-- begin RECORDS SHOWN --

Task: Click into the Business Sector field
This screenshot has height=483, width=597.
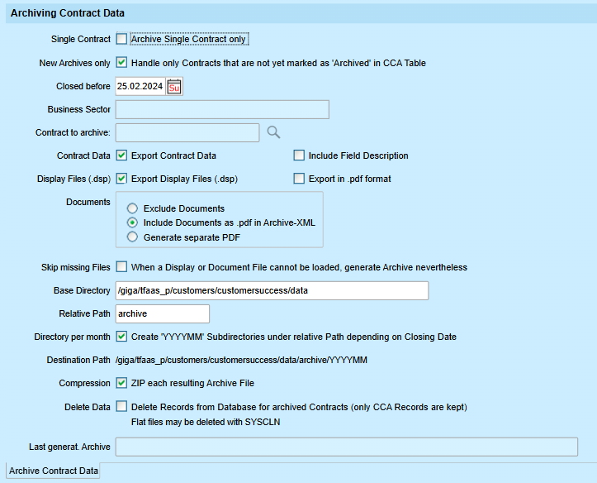Action: [x=222, y=110]
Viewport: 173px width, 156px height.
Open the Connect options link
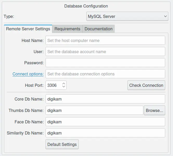pyautogui.click(x=28, y=74)
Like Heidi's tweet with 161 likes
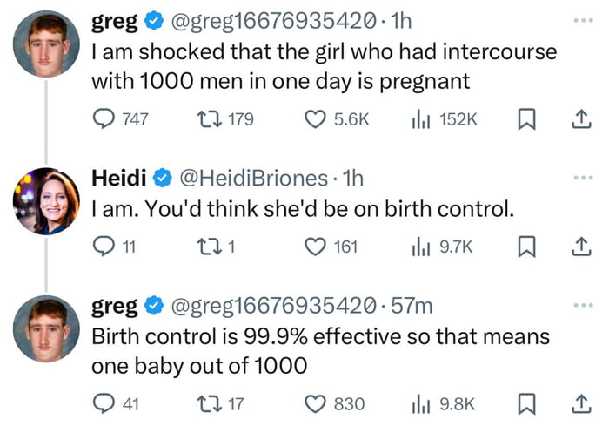The height and width of the screenshot is (426, 609). pos(316,247)
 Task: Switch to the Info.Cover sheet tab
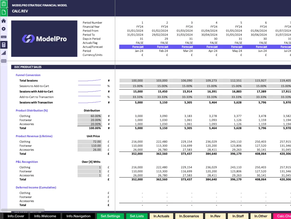pos(16,216)
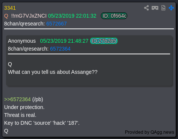Click the timestamp 05/23/2019 22:01:32

coord(72,16)
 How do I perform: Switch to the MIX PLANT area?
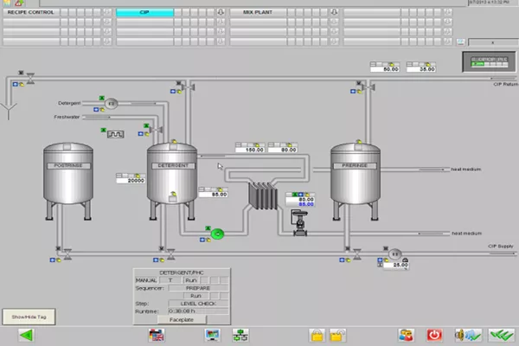258,13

-- end RECORDS SHOWN --

■ STATED EXERCISE:
Copy every line of the records above word for word, leaving out the pictures.

■ IN RESPONSE:
Task: Click into the Business Sector field
This screenshot has height=483, width=597.
Action: [x=222, y=110]
Viewport: 173px width, 156px height.
Open the Connect options link
pyautogui.click(x=28, y=74)
Like Heidi's tweet with 161 likes
The height and width of the screenshot is (426, 609). pos(316,247)
 Task: Switch to the Info.Cover sheet tab
pos(16,216)
Click the timestamp 05/23/2019 22:01:32

coord(72,16)
 How do I perform: Switch to the MIX PLANT area?
258,13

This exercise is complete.